SmolVM defaults to disk_mode="isolated", creating a per-VM rootfs clone:
from smolvm import VMConfig

# Each VM gets its own disk copy
config = VMConfig(disk_mode="isolated")
Benefits:
  • Complete filesystem isolation
  • No state leakage between VMs
  • Safe for untrusted code
Trade-offs:
  • Additional disk space per VM
  • Slight creation overhead for copying rootfs

Shared mode

For trusted workloads that need persistent storage:
config = VMConfig(disk_mode="shared")
Shared mode means all VMs boot from the same rootfs. Use only for trusted workloads where you need state persistence.

Disk retention

Control whether isolated disks are kept after VM deletion:
config = VMConfig(
    disk_mode="isolated",
    retain_disk_on_delete=True  # Keep disk for later reuse
)

Environment variables

SmolVM can inject environment variables into VMs:
from smolvm import SmolVM

with SmolVM() as vm:
    vm.set_env_vars({
        "API_KEY": "sk-...",
        "DEBUG": "1"
    })
Environment variables are persisted in /etc/profile.d/smolvm_env.sh in the guest.
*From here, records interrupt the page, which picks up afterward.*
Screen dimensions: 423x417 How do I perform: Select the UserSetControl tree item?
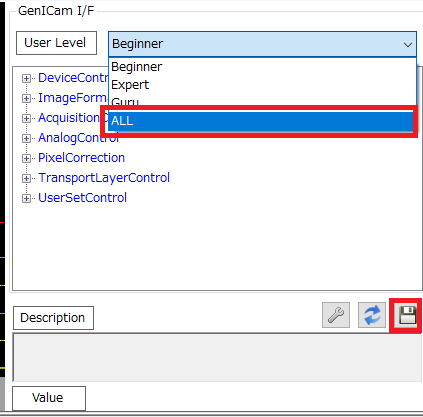tap(82, 198)
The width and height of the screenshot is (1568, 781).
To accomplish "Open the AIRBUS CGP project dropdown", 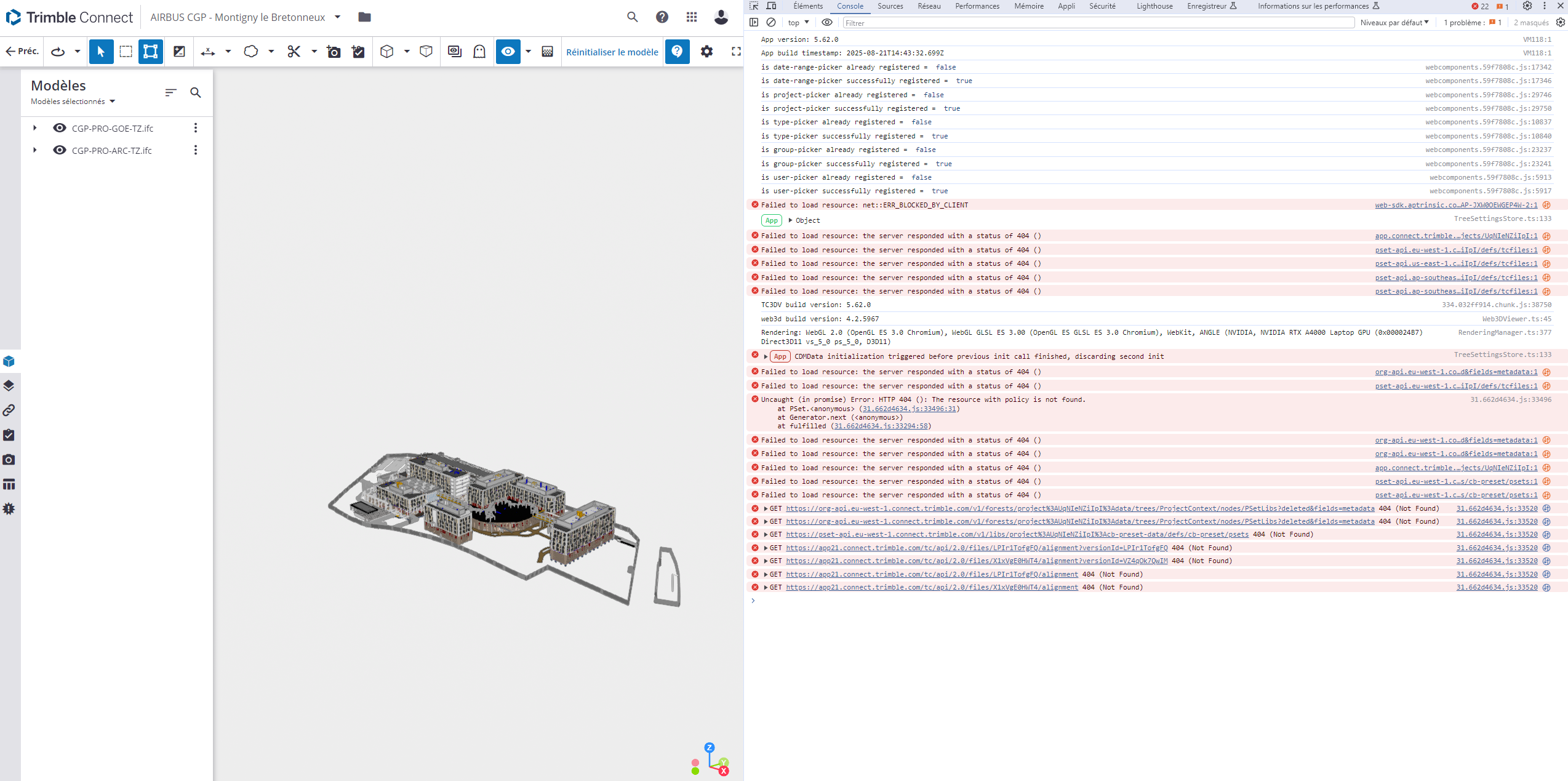I will pos(337,17).
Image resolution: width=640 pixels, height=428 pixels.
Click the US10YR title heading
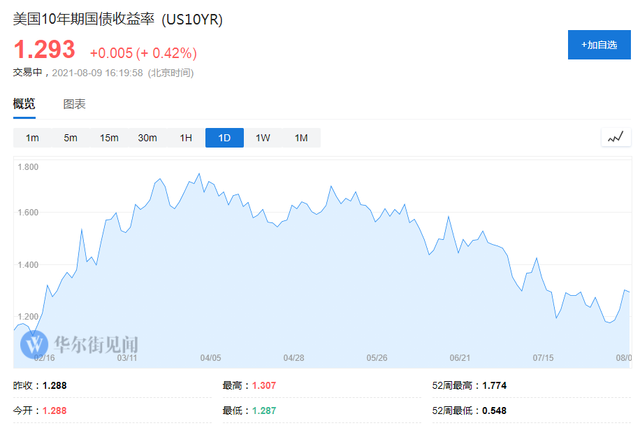coord(118,19)
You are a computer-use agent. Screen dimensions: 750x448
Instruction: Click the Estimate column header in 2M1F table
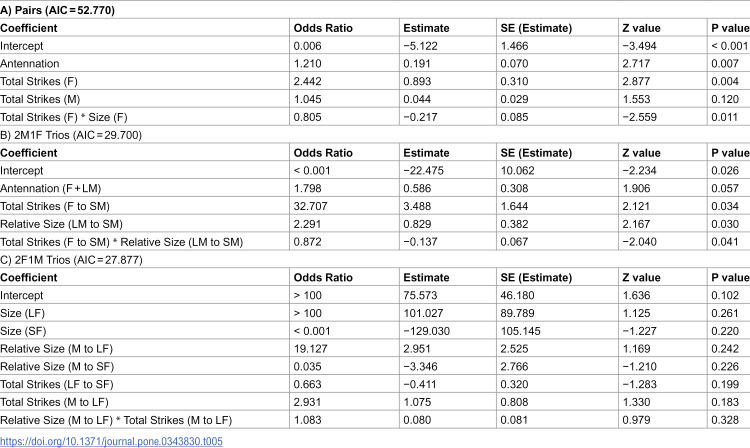426,153
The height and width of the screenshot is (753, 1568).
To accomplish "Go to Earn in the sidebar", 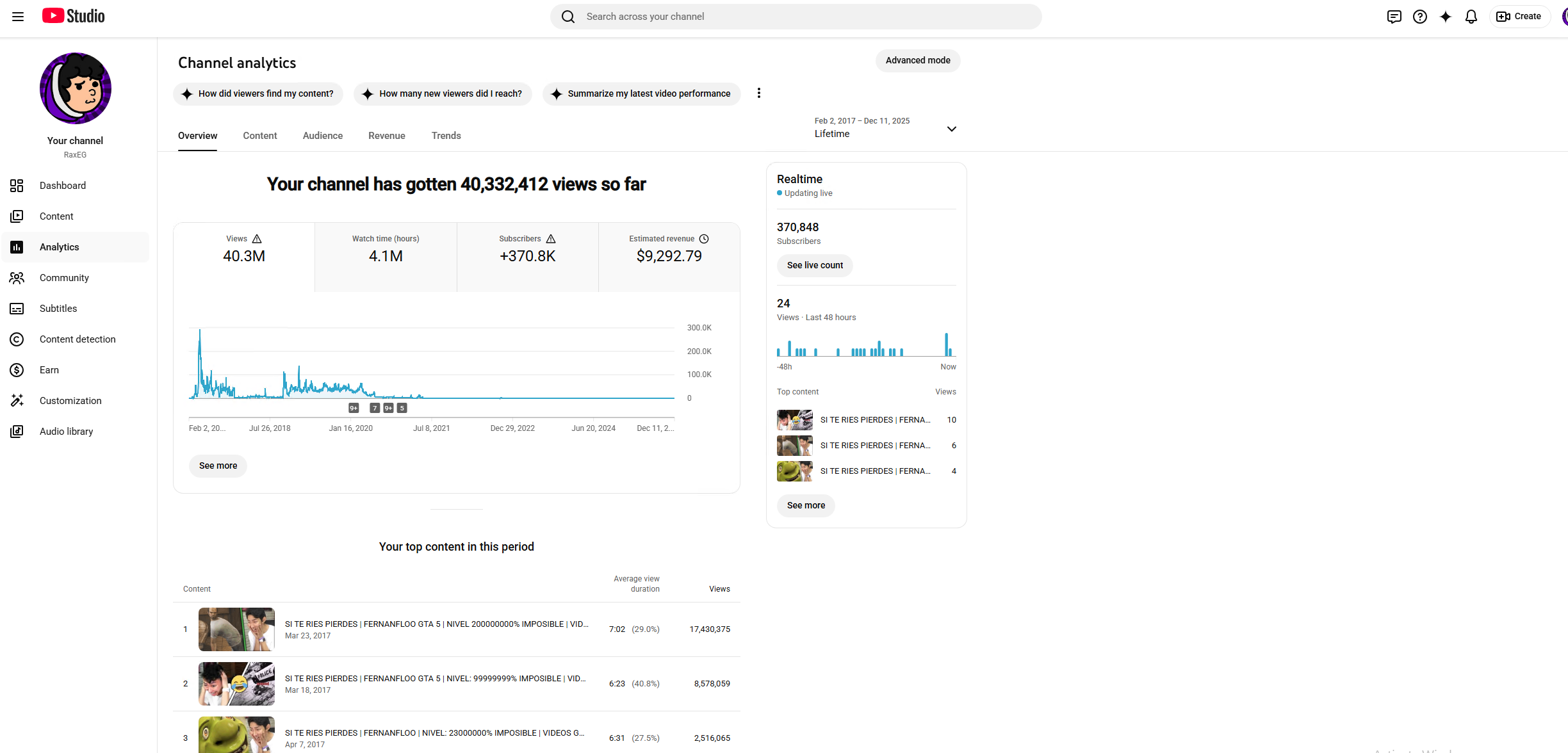I will pyautogui.click(x=49, y=370).
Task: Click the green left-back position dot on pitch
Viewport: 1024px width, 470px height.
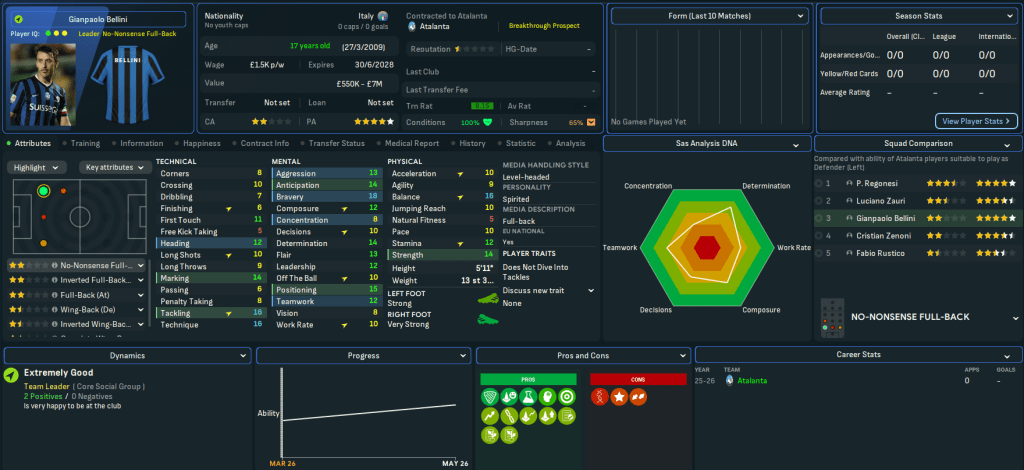Action: pos(43,190)
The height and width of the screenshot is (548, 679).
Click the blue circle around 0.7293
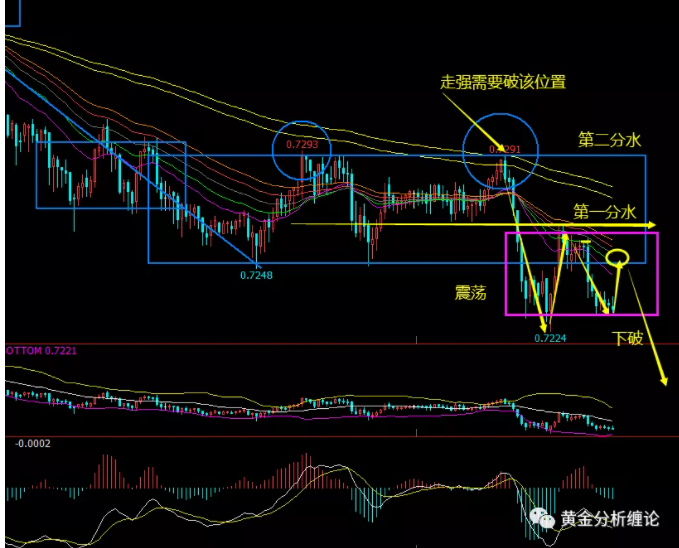303,150
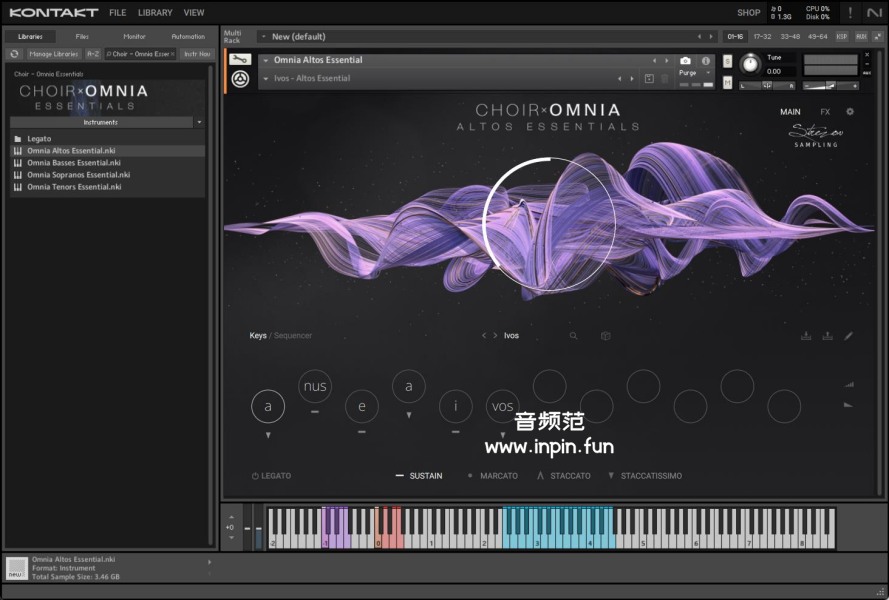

Do not inject highly sensitive secrets if the VM is shared or persistent.

Best practices

  • Use ephemeral VMs for sensitive operations
  • Rotate secrets after VM deletion
  • Prefer isolated disk mode for untrusted code
  • Consider using secret management services

Vulnerability reporting

Supported versions

SmolVM is currently pre-1.0. Security fixes are prioritized for:
Version / BranchSupported
Latest release tag
main branch✅ (best effort)
Older release tags

Reporting process

Do not open public GitHub issues for suspected vulnerabilities.
Use GitHub’s private vulnerability reporting: If that link is unavailable, open a minimal issue asking maintainers for a private contact channel (without sensitive details).

What to include

Please include:
  • Clear description of the vulnerability and impact
  • Affected version/commit and host environment (OS, architecture)
  • Reproduction steps or proof-of-concept
  • Expected vs. actual behavior
  • Any suggested mitigation

Response expectations

As a small team, reports are handled as capacity allows. Non-binding targets:
  1. Acknowledge report within 3 business days
  2. Triage and severity assessment within 7 business days
  3. Provide periodic updates when possible

Disclosure policy

SmolVM follows coordinated disclosure:
  • Please allow reasonable time for a fix before public disclosure
  • Security advisories may be published for confirmed issues
  • Reporters are credited (unless anonymous credit is requested)

Scope notes

This security policy covers vulnerabilities in SmolVM’s code and release artifacts.

Out of scope

(unless caused by SmolVM code):
  • Vulnerabilities in third-party dependencies/upstream projects
  • Host misconfiguration outside documented SmolVM setup
  • Security findings without a realistic exploit path or impact

Security checklist

Before deploying SmolVM:
  • Using local/trusted networks only?
  • Firewall rules configured for outbound restrictions?
  • Resource limits appropriate for workload?
  • Using disk_mode="isolated" for untrusted code?
  • Secrets rotated after ephemeral VM deletion?
  • Not exposing VM SSH ports publicly?
  • CI/CD runners using trusted network environments?